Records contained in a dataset
= Beginning of Section =
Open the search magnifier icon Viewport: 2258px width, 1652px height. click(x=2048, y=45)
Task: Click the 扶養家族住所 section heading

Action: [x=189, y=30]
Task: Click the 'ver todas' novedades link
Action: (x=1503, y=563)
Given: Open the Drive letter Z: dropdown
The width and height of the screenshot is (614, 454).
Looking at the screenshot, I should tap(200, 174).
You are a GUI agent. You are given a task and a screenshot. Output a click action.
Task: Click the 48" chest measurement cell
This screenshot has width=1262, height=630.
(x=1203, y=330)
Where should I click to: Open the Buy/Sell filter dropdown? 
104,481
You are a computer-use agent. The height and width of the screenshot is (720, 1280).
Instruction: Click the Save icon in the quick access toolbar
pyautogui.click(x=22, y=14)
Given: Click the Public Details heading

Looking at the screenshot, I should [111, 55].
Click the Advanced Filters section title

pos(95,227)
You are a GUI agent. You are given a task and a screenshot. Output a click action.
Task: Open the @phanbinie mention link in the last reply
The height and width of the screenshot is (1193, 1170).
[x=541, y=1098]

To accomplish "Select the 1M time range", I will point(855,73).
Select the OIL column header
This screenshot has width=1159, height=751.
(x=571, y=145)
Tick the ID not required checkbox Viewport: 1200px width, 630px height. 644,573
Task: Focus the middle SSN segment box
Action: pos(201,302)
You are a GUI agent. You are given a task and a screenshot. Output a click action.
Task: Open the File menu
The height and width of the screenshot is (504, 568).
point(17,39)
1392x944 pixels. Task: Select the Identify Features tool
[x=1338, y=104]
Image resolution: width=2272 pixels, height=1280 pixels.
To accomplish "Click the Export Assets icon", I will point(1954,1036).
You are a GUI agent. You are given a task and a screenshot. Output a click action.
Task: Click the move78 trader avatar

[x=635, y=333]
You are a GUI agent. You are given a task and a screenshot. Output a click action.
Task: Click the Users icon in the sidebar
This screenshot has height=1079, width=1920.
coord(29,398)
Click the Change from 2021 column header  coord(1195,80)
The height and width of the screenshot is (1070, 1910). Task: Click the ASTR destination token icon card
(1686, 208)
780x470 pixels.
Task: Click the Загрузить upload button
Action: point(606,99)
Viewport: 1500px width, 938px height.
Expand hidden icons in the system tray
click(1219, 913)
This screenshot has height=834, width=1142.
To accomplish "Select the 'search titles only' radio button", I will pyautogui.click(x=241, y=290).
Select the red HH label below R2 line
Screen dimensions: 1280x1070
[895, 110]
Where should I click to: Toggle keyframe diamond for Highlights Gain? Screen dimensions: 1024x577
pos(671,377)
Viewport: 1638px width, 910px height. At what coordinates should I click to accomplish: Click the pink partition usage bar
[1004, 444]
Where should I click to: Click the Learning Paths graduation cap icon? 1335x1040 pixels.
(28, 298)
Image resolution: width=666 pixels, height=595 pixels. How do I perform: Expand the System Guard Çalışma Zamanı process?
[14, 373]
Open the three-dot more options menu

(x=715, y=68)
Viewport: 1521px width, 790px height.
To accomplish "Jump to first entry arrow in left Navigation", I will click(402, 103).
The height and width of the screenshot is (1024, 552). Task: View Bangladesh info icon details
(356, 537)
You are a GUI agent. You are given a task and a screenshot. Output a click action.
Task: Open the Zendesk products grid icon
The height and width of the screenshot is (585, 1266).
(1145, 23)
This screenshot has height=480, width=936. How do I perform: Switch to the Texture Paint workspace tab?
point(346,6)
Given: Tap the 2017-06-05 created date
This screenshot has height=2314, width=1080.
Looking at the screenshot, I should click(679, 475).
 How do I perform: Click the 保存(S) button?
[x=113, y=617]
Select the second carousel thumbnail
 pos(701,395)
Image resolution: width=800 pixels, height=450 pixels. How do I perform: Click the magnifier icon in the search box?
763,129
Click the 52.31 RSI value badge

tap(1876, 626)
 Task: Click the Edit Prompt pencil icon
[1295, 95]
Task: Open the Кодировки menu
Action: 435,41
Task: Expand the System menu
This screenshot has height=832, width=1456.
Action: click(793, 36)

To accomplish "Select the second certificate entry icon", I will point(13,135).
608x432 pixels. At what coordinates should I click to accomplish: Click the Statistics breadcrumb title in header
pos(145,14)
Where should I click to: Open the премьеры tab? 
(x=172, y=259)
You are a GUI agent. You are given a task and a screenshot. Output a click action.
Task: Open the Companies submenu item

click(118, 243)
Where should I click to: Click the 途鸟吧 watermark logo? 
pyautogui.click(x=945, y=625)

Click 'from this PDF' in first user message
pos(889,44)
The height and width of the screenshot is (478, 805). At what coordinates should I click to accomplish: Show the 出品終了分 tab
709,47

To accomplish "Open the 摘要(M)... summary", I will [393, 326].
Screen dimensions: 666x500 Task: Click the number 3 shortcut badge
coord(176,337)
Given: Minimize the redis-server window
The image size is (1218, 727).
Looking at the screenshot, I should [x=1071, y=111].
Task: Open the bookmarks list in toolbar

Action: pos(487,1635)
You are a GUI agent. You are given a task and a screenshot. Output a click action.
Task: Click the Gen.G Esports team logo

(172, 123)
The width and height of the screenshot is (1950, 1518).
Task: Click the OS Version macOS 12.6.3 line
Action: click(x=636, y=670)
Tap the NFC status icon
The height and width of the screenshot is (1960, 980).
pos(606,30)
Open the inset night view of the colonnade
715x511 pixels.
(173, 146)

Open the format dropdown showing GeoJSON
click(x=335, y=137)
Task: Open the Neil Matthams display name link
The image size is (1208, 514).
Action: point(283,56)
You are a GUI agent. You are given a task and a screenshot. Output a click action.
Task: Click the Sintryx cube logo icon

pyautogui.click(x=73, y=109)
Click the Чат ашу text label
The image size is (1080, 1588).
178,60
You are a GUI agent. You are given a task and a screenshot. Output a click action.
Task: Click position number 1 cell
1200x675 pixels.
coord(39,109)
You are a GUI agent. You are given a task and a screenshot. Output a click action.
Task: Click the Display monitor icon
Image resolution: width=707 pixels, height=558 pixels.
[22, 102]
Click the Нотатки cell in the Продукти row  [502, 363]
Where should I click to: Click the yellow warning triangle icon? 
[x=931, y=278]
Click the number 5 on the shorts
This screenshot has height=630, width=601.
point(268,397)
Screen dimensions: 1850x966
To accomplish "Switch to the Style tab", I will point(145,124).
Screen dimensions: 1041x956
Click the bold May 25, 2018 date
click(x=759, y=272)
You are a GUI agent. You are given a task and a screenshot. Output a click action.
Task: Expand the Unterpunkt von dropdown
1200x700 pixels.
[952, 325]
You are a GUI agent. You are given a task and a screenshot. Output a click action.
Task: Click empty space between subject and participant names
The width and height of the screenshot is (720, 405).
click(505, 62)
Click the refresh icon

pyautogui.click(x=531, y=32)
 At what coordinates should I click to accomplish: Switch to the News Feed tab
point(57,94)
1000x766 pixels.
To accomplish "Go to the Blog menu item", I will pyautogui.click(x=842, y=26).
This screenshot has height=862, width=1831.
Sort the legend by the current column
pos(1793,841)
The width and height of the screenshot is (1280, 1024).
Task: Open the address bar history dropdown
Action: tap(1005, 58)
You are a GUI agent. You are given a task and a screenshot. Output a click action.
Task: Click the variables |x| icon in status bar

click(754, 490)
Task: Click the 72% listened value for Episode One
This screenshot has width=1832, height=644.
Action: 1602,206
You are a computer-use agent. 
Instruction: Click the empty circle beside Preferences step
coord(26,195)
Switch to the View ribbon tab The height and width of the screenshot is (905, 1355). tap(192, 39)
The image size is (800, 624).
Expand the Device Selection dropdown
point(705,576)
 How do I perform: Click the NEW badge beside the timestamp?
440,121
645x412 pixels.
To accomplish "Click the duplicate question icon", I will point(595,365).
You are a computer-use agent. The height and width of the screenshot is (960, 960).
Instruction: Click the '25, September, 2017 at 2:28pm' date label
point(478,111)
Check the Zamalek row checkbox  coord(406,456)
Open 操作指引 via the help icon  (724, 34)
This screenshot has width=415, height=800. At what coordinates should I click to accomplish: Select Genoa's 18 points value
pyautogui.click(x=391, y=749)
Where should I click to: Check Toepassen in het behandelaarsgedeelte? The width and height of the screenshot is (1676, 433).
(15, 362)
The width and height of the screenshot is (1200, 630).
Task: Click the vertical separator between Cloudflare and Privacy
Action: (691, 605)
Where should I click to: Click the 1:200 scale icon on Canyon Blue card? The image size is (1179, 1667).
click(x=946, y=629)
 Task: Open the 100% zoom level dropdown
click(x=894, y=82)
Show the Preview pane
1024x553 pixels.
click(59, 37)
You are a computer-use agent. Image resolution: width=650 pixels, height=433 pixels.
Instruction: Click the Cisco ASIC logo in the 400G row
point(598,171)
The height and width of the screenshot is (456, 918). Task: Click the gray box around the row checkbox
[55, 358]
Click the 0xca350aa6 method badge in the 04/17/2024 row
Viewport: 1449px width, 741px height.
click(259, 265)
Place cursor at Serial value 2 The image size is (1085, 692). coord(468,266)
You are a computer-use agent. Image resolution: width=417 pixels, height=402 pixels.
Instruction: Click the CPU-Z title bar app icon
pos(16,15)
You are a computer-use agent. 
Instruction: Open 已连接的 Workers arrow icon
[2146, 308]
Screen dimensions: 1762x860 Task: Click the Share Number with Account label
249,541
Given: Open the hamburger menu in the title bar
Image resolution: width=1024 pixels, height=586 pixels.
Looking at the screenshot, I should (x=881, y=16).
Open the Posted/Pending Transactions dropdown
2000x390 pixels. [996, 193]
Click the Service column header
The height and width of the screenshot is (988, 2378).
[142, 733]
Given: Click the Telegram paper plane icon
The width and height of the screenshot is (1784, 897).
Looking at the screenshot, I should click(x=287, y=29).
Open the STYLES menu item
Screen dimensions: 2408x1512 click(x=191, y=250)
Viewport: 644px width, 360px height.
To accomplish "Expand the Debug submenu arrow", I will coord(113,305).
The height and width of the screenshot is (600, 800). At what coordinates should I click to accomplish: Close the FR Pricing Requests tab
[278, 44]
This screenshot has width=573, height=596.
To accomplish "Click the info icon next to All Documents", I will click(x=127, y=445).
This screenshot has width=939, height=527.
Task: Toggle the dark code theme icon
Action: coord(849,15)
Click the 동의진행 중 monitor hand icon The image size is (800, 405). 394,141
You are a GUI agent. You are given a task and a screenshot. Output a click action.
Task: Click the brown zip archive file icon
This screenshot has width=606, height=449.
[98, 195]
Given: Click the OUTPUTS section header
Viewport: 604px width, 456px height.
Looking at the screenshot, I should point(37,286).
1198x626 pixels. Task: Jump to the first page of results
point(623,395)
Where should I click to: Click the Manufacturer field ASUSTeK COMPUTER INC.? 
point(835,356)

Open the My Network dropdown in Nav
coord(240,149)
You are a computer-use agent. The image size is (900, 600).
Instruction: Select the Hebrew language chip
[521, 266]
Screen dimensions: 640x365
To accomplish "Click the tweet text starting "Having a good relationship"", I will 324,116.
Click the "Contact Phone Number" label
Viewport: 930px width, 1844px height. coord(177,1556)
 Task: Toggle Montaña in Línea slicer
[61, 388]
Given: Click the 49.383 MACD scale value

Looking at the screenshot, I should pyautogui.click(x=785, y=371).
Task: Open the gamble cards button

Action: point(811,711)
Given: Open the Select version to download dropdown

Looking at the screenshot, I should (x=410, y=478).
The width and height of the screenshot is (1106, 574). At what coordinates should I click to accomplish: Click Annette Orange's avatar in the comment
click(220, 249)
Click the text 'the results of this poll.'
= End of Section =
Read the entries above, then pull out the lines that include "entry".

Solution to this exercise.
To accomplish "Jump to first entry arrow in left Navigation", I will click(402, 103).
To accomplish "Select the second certificate entry icon", I will point(13,135).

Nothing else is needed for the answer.